(Items from a dataset)
====

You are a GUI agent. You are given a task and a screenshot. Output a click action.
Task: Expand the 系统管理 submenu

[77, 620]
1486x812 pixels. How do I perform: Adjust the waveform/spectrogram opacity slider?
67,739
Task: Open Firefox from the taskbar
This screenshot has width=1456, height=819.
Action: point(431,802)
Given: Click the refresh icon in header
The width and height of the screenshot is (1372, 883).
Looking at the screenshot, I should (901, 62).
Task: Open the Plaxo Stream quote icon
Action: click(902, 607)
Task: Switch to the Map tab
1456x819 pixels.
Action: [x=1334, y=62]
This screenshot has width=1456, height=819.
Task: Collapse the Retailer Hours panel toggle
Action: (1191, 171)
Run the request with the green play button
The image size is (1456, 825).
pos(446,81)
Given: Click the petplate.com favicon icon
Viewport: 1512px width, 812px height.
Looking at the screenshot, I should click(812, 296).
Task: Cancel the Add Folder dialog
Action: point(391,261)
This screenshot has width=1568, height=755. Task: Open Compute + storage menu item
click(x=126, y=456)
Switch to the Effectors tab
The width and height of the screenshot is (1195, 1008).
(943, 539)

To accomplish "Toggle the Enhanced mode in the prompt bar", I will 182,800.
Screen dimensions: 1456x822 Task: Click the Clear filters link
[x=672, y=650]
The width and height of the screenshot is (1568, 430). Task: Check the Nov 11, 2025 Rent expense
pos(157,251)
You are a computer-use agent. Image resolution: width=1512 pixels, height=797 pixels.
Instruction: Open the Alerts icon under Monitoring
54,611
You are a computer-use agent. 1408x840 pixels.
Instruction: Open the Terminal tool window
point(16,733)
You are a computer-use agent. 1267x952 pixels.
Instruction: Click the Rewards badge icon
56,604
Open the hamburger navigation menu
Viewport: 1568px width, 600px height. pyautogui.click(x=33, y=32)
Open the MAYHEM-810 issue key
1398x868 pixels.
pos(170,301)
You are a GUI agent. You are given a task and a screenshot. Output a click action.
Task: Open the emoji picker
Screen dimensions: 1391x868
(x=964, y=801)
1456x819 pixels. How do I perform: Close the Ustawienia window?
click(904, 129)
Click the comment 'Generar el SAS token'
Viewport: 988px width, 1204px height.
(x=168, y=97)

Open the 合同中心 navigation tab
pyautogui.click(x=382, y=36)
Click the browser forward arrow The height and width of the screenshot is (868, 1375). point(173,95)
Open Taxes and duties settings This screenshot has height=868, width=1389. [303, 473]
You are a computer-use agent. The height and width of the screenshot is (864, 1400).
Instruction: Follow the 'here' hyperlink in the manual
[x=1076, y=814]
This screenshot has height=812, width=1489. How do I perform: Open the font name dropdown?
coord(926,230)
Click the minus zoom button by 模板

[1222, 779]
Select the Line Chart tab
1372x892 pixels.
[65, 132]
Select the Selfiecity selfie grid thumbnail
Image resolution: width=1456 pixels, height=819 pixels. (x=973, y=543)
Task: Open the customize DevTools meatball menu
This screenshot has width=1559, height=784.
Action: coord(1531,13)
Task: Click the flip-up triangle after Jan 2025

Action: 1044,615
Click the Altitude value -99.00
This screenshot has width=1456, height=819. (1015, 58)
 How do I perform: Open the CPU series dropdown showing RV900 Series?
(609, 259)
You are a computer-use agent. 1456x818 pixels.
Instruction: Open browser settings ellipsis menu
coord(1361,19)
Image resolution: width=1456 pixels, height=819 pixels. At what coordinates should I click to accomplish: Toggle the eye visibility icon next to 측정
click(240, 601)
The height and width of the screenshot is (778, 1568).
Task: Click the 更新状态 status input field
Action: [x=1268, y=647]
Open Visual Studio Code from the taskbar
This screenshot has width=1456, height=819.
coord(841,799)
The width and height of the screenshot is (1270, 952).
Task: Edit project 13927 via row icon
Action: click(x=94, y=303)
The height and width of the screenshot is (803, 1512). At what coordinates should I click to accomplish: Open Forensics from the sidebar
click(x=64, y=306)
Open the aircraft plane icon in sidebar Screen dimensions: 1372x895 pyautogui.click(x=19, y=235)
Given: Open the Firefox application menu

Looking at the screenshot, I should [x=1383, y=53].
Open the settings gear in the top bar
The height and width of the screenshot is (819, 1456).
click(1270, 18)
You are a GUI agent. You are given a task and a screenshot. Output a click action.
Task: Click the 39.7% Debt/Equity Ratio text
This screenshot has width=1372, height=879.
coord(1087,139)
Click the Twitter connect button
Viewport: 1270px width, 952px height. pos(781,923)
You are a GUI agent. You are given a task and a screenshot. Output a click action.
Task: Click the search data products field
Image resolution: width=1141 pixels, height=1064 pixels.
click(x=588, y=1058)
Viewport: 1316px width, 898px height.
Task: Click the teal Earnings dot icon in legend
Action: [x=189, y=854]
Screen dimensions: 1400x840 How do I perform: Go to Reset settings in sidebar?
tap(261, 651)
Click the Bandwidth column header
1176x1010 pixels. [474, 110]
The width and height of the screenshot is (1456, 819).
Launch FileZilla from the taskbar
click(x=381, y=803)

====

[Assignment]:
Would you copy out all the entries above without changing a single character?

[Response to this exercise]:
You are a GUI agent. You are given a task and a screenshot. Output a click action.
Task: Expand the 系统管理 submenu

[77, 620]
1486x812 pixels. How do I perform: Adjust the waveform/spectrogram opacity slider?
67,739
Task: Open Firefox from the taskbar
This screenshot has width=1456, height=819.
Action: point(431,802)
Given: Click the refresh icon in header
The width and height of the screenshot is (1372, 883).
Looking at the screenshot, I should (901, 62).
Task: Open the Plaxo Stream quote icon
Action: click(902, 607)
Task: Switch to the Map tab
1456x819 pixels.
Action: [x=1334, y=62]
This screenshot has width=1456, height=819.
Task: Collapse the Retailer Hours panel toggle
Action: (1191, 171)
Run the request with the green play button
The image size is (1456, 825).
pos(446,81)
Given: Click the petplate.com favicon icon
Viewport: 1512px width, 812px height.
Looking at the screenshot, I should click(812, 296).
Task: Cancel the Add Folder dialog
Action: point(391,261)
This screenshot has width=1568, height=755. Task: Open Compute + storage menu item
click(x=126, y=456)
Switch to the Effectors tab
The width and height of the screenshot is (1195, 1008).
(943, 539)

To accomplish "Toggle the Enhanced mode in the prompt bar", I will 182,800.
Screen dimensions: 1456x822 Task: Click the Clear filters link
[x=672, y=650]
The width and height of the screenshot is (1568, 430). Task: Check the Nov 11, 2025 Rent expense
pos(157,251)
You are a computer-use agent. Image resolution: width=1512 pixels, height=797 pixels.
Instruction: Open the Alerts icon under Monitoring
54,611
You are a computer-use agent. 1408x840 pixels.
Instruction: Open the Terminal tool window
point(16,733)
You are a computer-use agent. 1267x952 pixels.
Instruction: Click the Rewards badge icon
56,604
Open the hamburger navigation menu
Viewport: 1568px width, 600px height. pyautogui.click(x=33, y=32)
Open the MAYHEM-810 issue key
1398x868 pixels.
pos(170,301)
You are a GUI agent. You are given a task and a screenshot. Output a click action.
Task: Open the emoji picker
Screen dimensions: 1391x868
(x=964, y=801)
1456x819 pixels. How do I perform: Close the Ustawienia window?
click(904, 129)
Click the comment 'Generar el SAS token'
Viewport: 988px width, 1204px height.
(x=168, y=97)

Open the 合同中心 navigation tab
pyautogui.click(x=382, y=36)
Click the browser forward arrow The height and width of the screenshot is (868, 1375). point(173,95)
Open Taxes and duties settings This screenshot has height=868, width=1389. [303, 473]
You are a computer-use agent. The height and width of the screenshot is (864, 1400).
Instruction: Follow the 'here' hyperlink in the manual
[x=1076, y=814]
This screenshot has height=812, width=1489. How do I perform: Open the font name dropdown?
coord(926,230)
Click the minus zoom button by 模板

[1222, 779]
Select the Line Chart tab
1372x892 pixels.
[65, 132]
Select the Selfiecity selfie grid thumbnail
Image resolution: width=1456 pixels, height=819 pixels. (x=973, y=543)
Task: Open the customize DevTools meatball menu
This screenshot has width=1559, height=784.
Action: coord(1531,13)
Task: Click the flip-up triangle after Jan 2025

Action: 1044,615
Click the Altitude value -99.00
This screenshot has width=1456, height=819. (1015, 58)
 How do I perform: Open the CPU series dropdown showing RV900 Series?
(609, 259)
You are a computer-use agent. 1456x818 pixels.
Instruction: Open browser settings ellipsis menu
coord(1361,19)
Image resolution: width=1456 pixels, height=819 pixels. At what coordinates should I click to accomplish: Toggle the eye visibility icon next to 측정
click(240, 601)
The height and width of the screenshot is (778, 1568).
Task: Click the 更新状态 status input field
Action: [x=1268, y=647]
Open Visual Studio Code from the taskbar
This screenshot has width=1456, height=819.
coord(841,799)
The width and height of the screenshot is (1270, 952).
Task: Edit project 13927 via row icon
Action: click(x=94, y=303)
The height and width of the screenshot is (803, 1512). At what coordinates should I click to accomplish: Open Forensics from the sidebar
click(x=64, y=306)
Open the aircraft plane icon in sidebar Screen dimensions: 1372x895 pyautogui.click(x=19, y=235)
Given: Open the Firefox application menu

Looking at the screenshot, I should [x=1383, y=53].
Open the settings gear in the top bar
The height and width of the screenshot is (819, 1456).
click(1270, 18)
You are a GUI agent. You are given a task and a screenshot. Output a click action.
Task: Click the 39.7% Debt/Equity Ratio text
This screenshot has width=1372, height=879.
coord(1087,139)
Click the Twitter connect button
Viewport: 1270px width, 952px height. pos(781,923)
You are a GUI agent. You are given a task and a screenshot. Output a click action.
Task: Click the search data products field
Image resolution: width=1141 pixels, height=1064 pixels.
click(x=588, y=1058)
Viewport: 1316px width, 898px height.
Task: Click the teal Earnings dot icon in legend
Action: [x=189, y=854]
Screen dimensions: 1400x840 How do I perform: Go to Reset settings in sidebar?
tap(261, 651)
Click the Bandwidth column header
1176x1010 pixels. [474, 110]
The width and height of the screenshot is (1456, 819).
Launch FileZilla from the taskbar
click(x=381, y=803)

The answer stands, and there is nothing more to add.